[Records for finding items on display]
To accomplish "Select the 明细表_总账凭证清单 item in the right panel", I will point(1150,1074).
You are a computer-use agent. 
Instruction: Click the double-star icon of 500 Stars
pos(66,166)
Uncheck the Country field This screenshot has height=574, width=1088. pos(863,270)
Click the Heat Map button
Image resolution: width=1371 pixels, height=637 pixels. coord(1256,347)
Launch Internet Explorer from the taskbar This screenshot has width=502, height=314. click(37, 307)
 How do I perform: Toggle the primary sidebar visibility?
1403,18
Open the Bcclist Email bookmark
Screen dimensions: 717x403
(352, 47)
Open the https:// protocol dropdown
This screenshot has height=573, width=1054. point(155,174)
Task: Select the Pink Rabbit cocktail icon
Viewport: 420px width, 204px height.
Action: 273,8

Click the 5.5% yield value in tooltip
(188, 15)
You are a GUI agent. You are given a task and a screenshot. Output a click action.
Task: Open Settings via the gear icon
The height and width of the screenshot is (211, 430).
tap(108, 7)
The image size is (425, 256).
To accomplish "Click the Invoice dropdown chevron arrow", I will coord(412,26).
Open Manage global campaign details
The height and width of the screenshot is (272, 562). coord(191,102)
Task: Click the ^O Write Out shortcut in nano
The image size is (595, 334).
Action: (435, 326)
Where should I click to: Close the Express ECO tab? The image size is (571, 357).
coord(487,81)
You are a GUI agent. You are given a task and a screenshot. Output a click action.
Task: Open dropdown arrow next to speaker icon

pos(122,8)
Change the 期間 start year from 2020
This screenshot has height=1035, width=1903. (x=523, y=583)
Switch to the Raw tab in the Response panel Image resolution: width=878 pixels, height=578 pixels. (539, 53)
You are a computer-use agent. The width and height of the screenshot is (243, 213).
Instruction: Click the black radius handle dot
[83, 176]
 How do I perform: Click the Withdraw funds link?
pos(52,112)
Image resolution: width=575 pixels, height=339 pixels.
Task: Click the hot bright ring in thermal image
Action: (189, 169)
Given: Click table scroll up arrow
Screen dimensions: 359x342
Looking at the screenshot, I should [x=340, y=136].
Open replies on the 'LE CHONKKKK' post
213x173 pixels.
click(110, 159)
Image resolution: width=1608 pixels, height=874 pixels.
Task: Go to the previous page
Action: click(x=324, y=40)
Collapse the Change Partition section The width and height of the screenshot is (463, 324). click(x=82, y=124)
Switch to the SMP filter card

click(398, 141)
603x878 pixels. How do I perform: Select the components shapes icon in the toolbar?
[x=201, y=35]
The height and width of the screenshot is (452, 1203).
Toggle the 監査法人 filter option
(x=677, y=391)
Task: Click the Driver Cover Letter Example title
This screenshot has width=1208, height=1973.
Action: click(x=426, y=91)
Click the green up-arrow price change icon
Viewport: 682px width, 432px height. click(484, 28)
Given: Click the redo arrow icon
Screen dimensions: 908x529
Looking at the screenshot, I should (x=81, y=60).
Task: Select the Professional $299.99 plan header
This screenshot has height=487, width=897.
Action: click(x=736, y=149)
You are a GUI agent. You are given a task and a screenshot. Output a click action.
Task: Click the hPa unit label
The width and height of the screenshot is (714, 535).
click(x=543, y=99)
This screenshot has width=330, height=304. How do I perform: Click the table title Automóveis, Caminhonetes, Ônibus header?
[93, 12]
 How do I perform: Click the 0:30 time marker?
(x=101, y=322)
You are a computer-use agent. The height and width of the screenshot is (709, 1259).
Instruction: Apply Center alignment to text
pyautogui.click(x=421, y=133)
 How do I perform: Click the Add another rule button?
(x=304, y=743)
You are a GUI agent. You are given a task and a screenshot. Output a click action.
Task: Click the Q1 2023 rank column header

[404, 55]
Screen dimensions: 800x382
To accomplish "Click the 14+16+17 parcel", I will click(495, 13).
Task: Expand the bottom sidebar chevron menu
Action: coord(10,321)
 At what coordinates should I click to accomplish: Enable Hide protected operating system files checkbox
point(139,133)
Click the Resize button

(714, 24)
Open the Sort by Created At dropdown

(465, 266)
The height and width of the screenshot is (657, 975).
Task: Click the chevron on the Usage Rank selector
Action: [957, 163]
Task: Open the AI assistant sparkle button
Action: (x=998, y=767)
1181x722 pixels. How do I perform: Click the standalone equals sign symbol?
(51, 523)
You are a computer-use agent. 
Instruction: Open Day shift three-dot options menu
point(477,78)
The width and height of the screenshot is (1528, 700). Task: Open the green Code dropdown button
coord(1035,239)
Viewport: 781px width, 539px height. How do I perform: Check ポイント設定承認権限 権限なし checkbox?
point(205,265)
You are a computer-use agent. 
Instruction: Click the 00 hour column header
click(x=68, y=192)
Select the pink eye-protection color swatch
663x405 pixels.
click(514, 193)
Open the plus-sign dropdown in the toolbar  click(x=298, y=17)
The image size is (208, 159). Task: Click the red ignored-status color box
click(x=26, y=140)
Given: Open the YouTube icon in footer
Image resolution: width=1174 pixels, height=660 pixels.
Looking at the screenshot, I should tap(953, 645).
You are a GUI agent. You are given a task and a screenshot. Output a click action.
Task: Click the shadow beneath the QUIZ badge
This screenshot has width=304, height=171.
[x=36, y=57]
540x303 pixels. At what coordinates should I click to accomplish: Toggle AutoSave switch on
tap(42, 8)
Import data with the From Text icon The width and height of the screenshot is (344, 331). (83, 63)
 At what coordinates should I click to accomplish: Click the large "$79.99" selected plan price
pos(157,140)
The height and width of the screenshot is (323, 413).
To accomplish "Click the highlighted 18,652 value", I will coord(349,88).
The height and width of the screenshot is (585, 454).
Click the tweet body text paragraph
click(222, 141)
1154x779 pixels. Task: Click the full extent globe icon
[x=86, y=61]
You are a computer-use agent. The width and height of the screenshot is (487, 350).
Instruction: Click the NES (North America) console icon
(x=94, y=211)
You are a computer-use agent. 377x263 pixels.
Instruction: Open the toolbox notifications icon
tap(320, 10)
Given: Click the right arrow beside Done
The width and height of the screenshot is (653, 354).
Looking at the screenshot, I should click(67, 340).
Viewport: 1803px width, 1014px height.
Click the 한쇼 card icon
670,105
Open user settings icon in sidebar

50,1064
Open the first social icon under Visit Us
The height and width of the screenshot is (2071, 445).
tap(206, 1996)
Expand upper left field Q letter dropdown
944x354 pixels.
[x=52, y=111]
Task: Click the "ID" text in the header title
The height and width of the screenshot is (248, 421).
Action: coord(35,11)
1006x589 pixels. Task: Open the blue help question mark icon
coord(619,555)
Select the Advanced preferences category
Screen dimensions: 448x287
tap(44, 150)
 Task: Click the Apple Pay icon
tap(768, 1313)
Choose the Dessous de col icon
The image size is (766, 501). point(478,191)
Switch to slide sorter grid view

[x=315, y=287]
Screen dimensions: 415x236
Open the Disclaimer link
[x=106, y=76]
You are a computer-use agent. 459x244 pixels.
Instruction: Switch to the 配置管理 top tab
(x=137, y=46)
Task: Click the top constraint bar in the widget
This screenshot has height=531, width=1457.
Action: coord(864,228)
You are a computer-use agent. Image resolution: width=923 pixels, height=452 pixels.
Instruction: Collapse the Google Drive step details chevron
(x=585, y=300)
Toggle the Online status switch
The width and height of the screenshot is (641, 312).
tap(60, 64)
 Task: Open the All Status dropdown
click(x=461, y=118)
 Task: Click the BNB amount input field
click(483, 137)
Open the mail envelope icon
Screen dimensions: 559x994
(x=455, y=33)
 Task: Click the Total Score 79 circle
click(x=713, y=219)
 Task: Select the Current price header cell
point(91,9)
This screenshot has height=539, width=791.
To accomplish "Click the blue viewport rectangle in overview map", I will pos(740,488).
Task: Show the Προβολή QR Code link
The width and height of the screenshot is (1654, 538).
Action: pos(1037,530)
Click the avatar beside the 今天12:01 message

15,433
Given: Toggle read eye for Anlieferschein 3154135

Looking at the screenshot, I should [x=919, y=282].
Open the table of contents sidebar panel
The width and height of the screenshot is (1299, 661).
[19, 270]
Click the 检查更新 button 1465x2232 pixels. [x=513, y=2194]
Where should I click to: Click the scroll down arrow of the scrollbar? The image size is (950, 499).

**Task goal**:
Write out the part of the records that opens with the line containing "Switch to the Raw" and closes with the line containing "Action: click(x=736, y=149)" as a numbered list, skipping any blank lines.

**Answer to this exercise**:
1. Switch to the Raw tab in the Response panel Image resolution: width=878 pixels, height=578 pixels. (539, 53)
2. You are a computer-use agent. The width and height of the screenshot is (243, 213).
3. Instruction: Click the black radius handle dot
4. [83, 176]
5.  How do I perform: Click the Withdraw funds link?
6. pos(52,112)
7. Image resolution: width=575 pixels, height=339 pixels.
8. Task: Click the hot bright ring in thermal image
9. Action: (189, 169)
10. Given: Click table scroll up arrow
11. Screen dimensions: 359x342
12. Looking at the screenshot, I should [x=340, y=136].
13. Open replies on the 'LE CHONKKKK' post
14. 213x173 pixels.
15. click(110, 159)
16. Image resolution: width=1608 pixels, height=874 pixels.
17. Task: Go to the previous page
18. Action: click(x=324, y=40)
19. Collapse the Change Partition section The width and height of the screenshot is (463, 324). click(x=82, y=124)
20. Switch to the SMP filter card
21. click(398, 141)
22. 603x878 pixels. How do I perform: Select the components shapes icon in the toolbar?
23. [x=201, y=35]
24. The height and width of the screenshot is (452, 1203).
25. Toggle the 監査法人 filter option
26. (x=677, y=391)
27. Task: Click the Driver Cover Letter Example title
28. This screenshot has width=1208, height=1973.
29. Action: click(x=426, y=91)
30. Click the green up-arrow price change icon
31. Viewport: 682px width, 432px height. click(484, 28)
32. Given: Click the redo arrow icon
33. Screen dimensions: 908x529
34. Looking at the screenshot, I should (x=81, y=60).
35. Task: Select the Professional $299.99 plan header
36. This screenshot has height=487, width=897.
37. Action: click(x=736, y=149)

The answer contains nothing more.